DIRECTIONS:
Write out, from the entries below, exactly the lines that run between the lines holding "Направления обучения (616, 26)" and "Оставить заявку (785, 1288)", inclusive, and stop there.

GIVEN RECORDS:
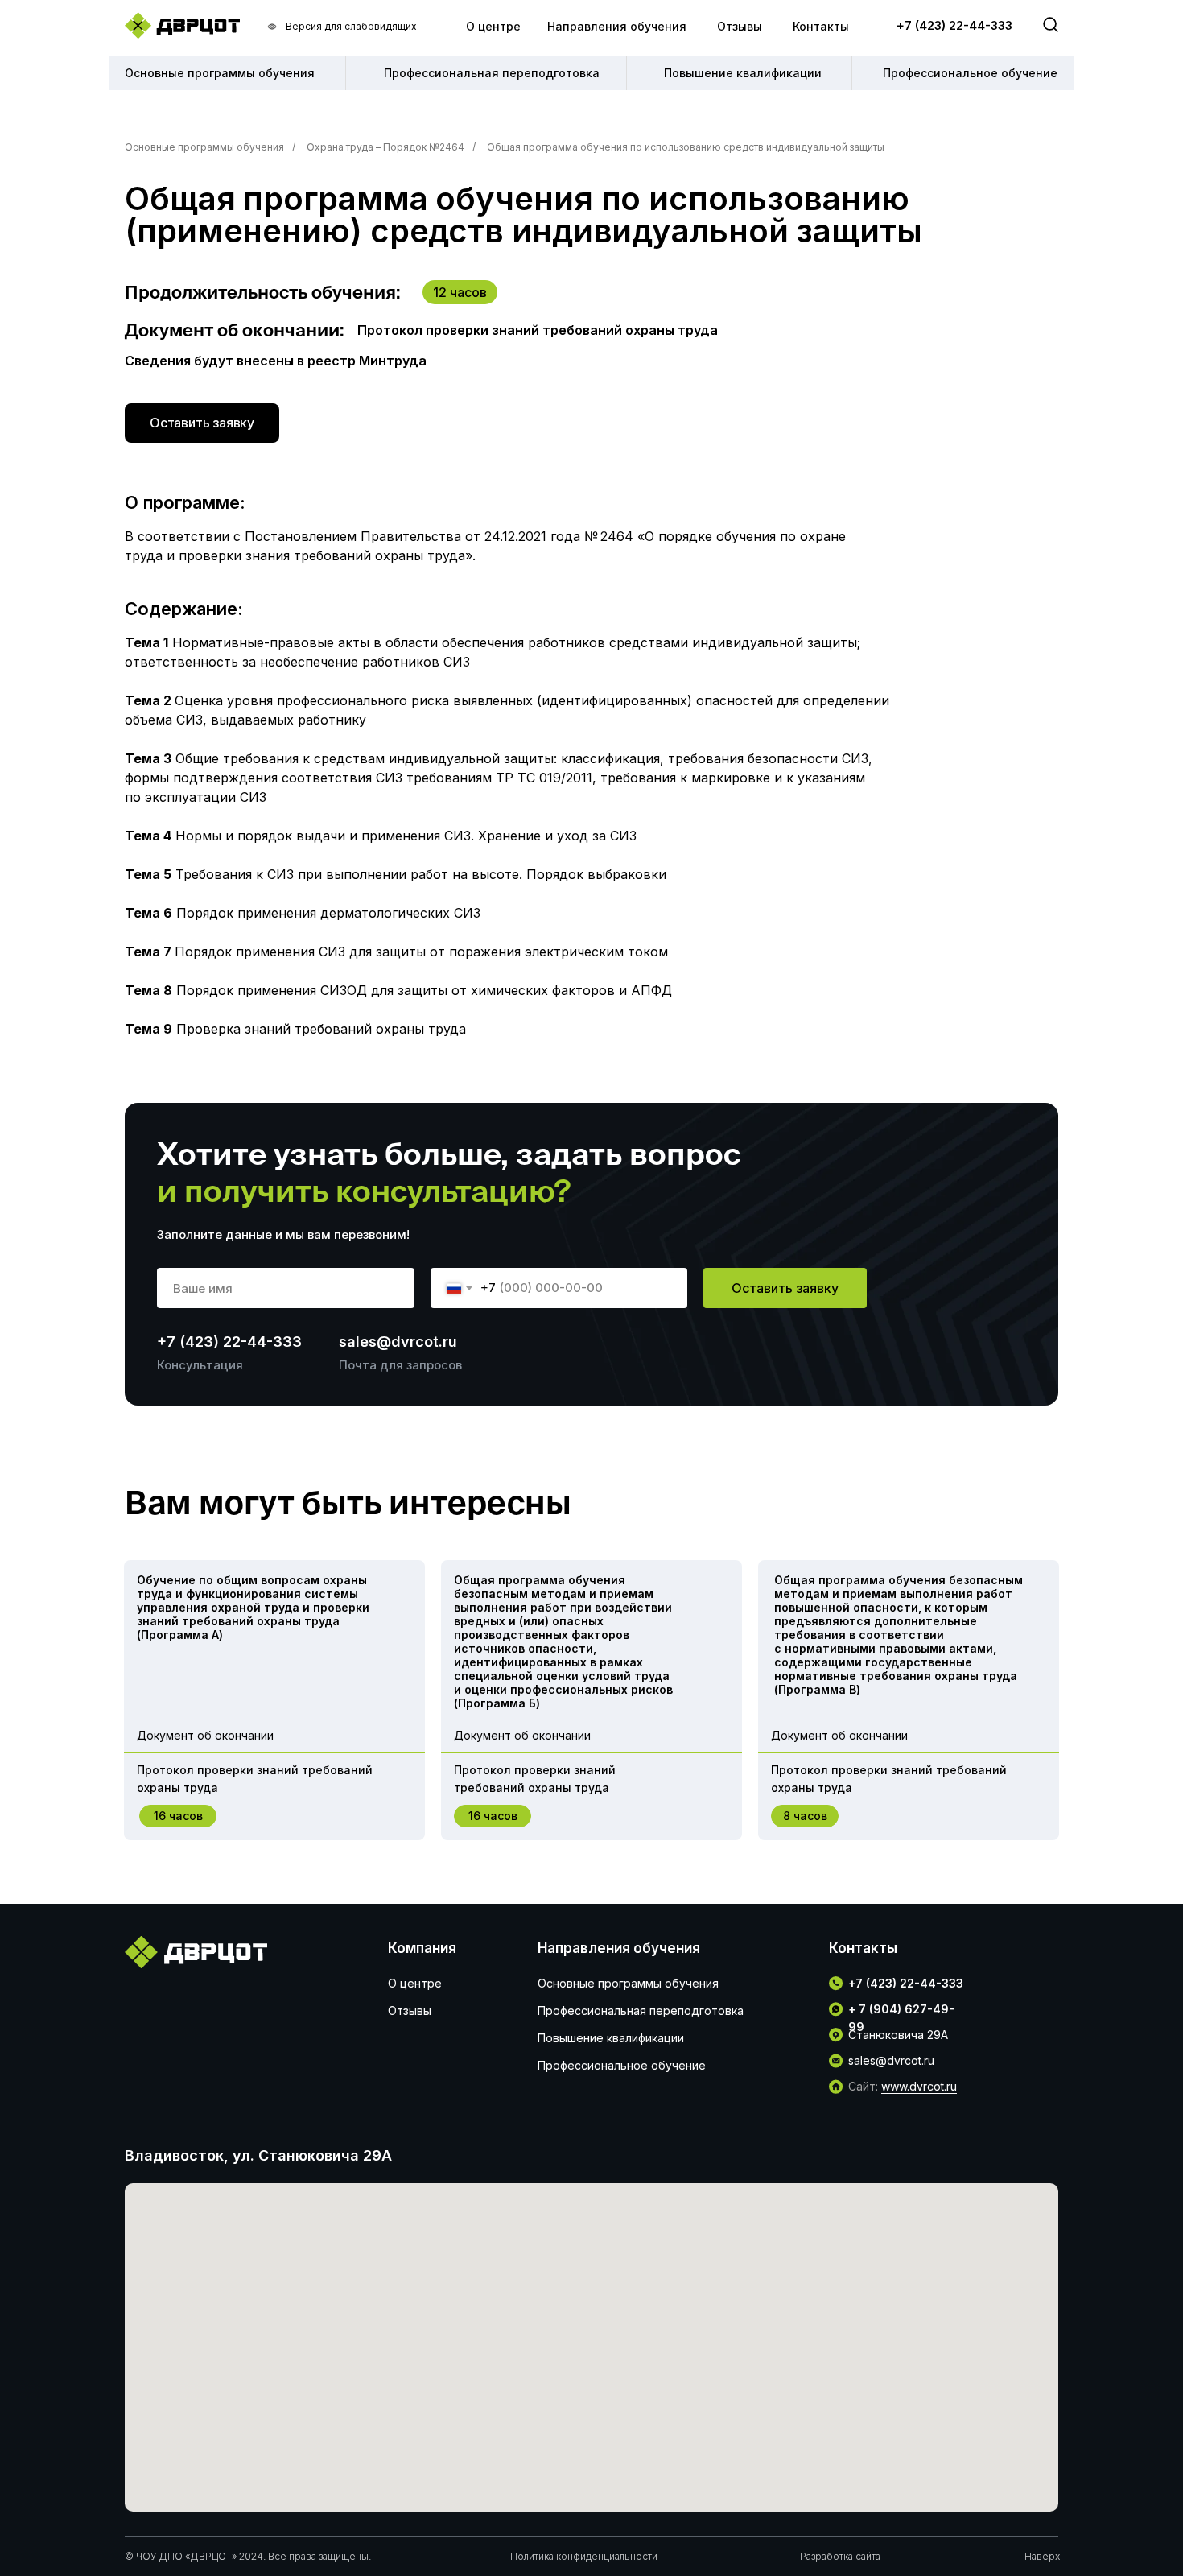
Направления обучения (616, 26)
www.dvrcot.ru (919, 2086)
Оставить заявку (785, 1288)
==
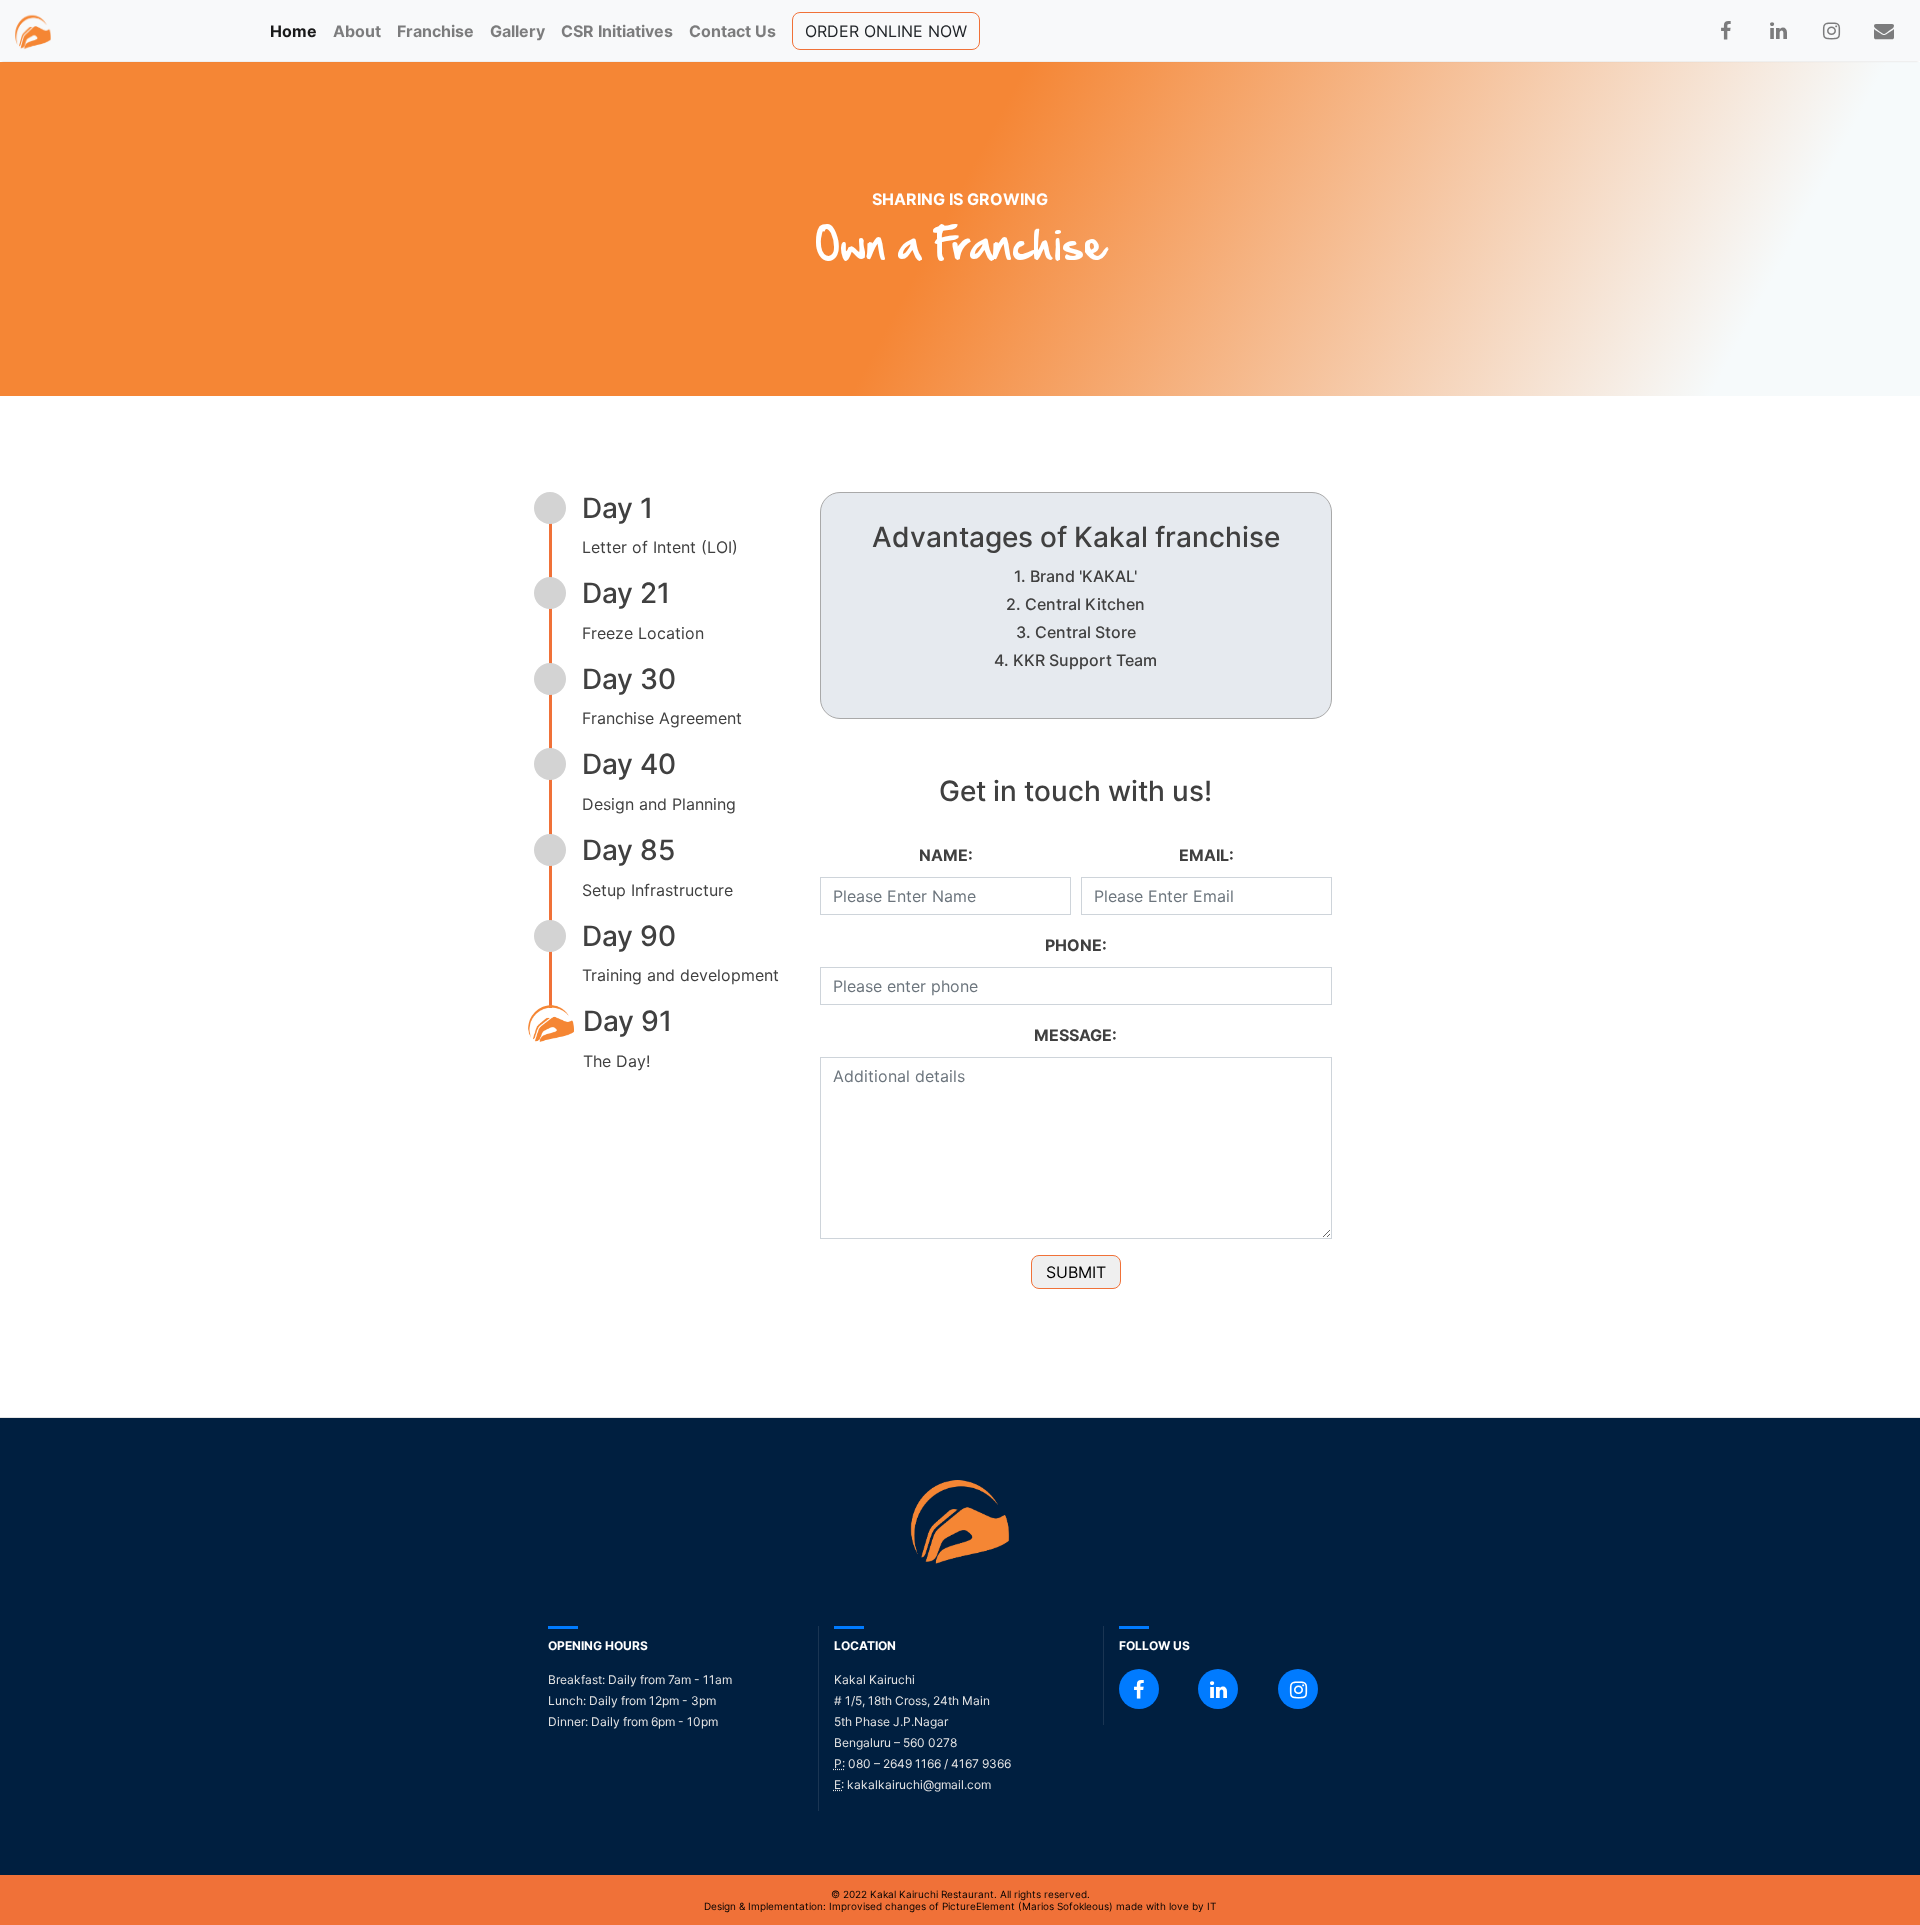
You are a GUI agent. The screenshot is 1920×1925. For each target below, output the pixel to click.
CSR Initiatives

COMPLETED EXERCISE:
Направления обучения (616, 26)
www.dvrcot.ru (919, 2086)
Оставить заявку (785, 1288)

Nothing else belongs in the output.